A thousand miles west, China’s 21st-century farm hands include the company Sananbio’s conveyor system that automates seeding and transplanting. Kaisheng Haofeng, meanwhile, plans to populate its greenhouses with robots for harvesting and packaging in 2023.
And in the country with the world’s biggest appetite for pork, Beijing-based Nxin is developing machine learning to monitor pigs. Voice recognition, for example, can determine if a sow is crushing a piglet. Roving hog cameras boost output by using software to assess weight, pregnancy and signs of disease.
Elsewhere in Asia devices do what humans cannot, or augment what they can. Drones in India blast pesticides at locusts. Sensors collect field data all across the continent, from moisture in soil to salinity in rice paddies.
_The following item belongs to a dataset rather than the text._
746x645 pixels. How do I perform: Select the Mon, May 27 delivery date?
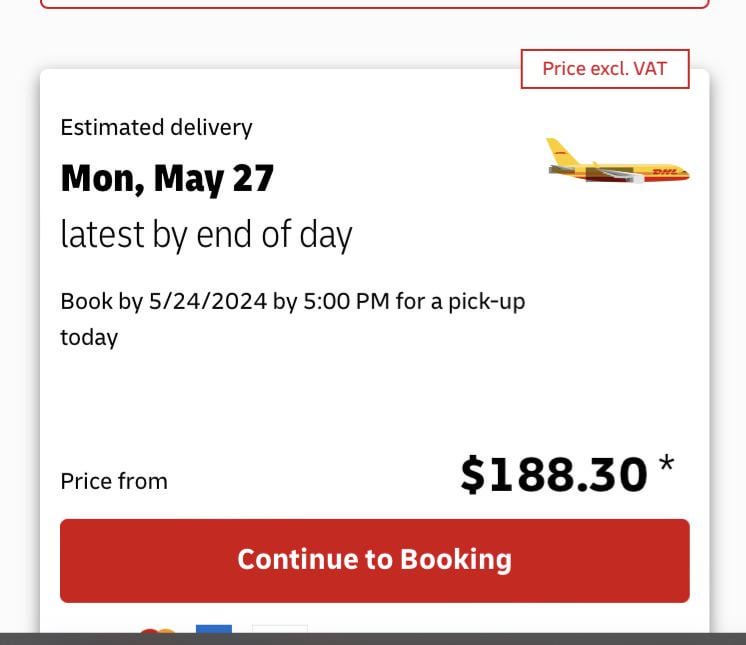(167, 178)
Other methods are being deployed to improve yield and quality of rice, Asia’s water-intensive staple carbohydrate. Nepal and the Philippines are investing millions of dollars in hybrid rice, which scientists alter for a number of traits, like disease and drought resistance. Selective breeding is also used in animals, such as milk cows in Bangladesh.
Genetic modification of rice is particularly useful in saving water. A kilogramme of rice needs anywhere between 3,000 and 5,000 litres of water, compared to 900 litres for a kilogramme of wheat and 500 litres for the same weight in potatoes.
Some hybrid rice varieties require up to 30 per cent less water.
Decreasing water use is crucial in vast swaths of south and east Asia, where humanity is heading towards a water crisis because of shrinking glaciers, depleted groundwater and severe droughts.
The Philippines-based International Rice Research Institute said Manila was the first government to approve its Golden Rice, a strain loaded with vitamins to nourish more people for less. Ali, the institute’s head of hybrid rice tech research, said hurdles included the years of development needed, and a public wary of genetic modification. Filipino farmers opposed to Golden Rice said the modified plant would “poison our lands” and increase reliance on pesticides and herbicides.
Elsewhere, technology is being used to alter the crop fields themselves. India and Thailand, the world’s biggest rice exporters, zap lasers at dry land to measure bumps that need to be flattened. This kind of levelling cuts water and fertiliser use by spreading them out evenly, raising rice harvests by 7 to 10 per cent, according to German aid agency GIZ.
Supporters of the new agricultural revolution say they urgently need more investment — and efforts to bring down costs. For example, Yanmar acknowledges that the $72,000-plus price tag on its autonomous tractor puts it out of reach of smallholders. The International Rice Research Institute has an annual budget of nearly $62mn, and Ali says that raising the hybrid rice programme’s budget by even $1mn would reap multiples of that amount.
Despite all its potential, agtech is in its infancy. And countries with younger populations will take longer to scale to digital operations as they reap their “demographic dividend”. India, for example, will add another 183mn people to the working age group of 15-64 years over the next three decades, according to UN data.
To succeed, the new agricultural revolution will need to show that its innovations can reinvent millennia-old classical farming to meet the urgent needs of an age of food crisis in a cost-efficient manner.
Back in Vietnam, Orlar’s efforts to make soft fruits spring from rocks are a sign of the potentially transformative quality of the new agricultural revolution. Its founder Hugo puts the equation starkly: “It’s only a valid technology if it improves people’s lives.”